また、“予想外”なこととして、側鎖上の炭素の数がわずかに違うことによって、単結晶中での積層構造が劇的に変化することも発見したとする。炭素数が1の置換基を導入したものは、1次元的な積層様式を取るが、炭素数が2もしくは3の置換基を導入したものは、デバイスの安定駆動に有利な2次元的な電子構造を持つヘリングボーン型の積層様式が示されたという。後者の積層様式は、溶液塗布による厚さ数十nmの薄膜においても再現され、高秩序な結晶性薄膜が実現されたとする。

  • 今回の研究で開発したd/π共役系分子の構造式と分子積層様式の模式図

    (左)今回の研究で開発したd/π共役系分子の構造式と分子積層様式の模式図。(右)その結晶性薄膜を半導体層として使用したFETの模式図。側鎖上の炭素数を1から2または3に伸長させたところ、積層様式が1次元からヘリングボーン型へと変化した。得られた2次元的な電子構造は、FETの安定的なキャリア伝導を可能とした (出所:東大 物性研Webサイト)

得られた薄膜を半導体層として挿入したFETから、アンバイポーラ型の電荷輸送特性を示すことを確認。その性能の指標となる、キャリア移動度とオン・オフ比のどちらにおいても高い水準が示されたという。これらの性能は、水や酸素を厳しく排除することのない開放環境において示されたものであり、高安定・溶液塗布可能・高移動度の新しいアンバイポーラ型半導体材料を実現させることができたと研究チームでは説明している。

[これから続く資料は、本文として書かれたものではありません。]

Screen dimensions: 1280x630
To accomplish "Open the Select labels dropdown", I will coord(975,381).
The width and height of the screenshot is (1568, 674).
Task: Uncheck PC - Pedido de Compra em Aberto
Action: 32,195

なお、研究チームでは今後、d/π共役系分子の特徴である中心金属と配位子との組み合わせに基づく構造自由度の高さの活用や、側鎖上の炭素数による積層様式の変化に基づいた、より高次元的な電子構造による高輸送特性の実現がもたらす展開が期待されるとしているほか、こうした分子性材料を用いた精細な材料設計戦略は、電気伝導性材料にとどまらず、磁性材料、光機能性材料などの多様な用途に拡張可能だとしており、次世代の有機エレクトロニクスデバイスの発展への高い貢献が期待されるとしている。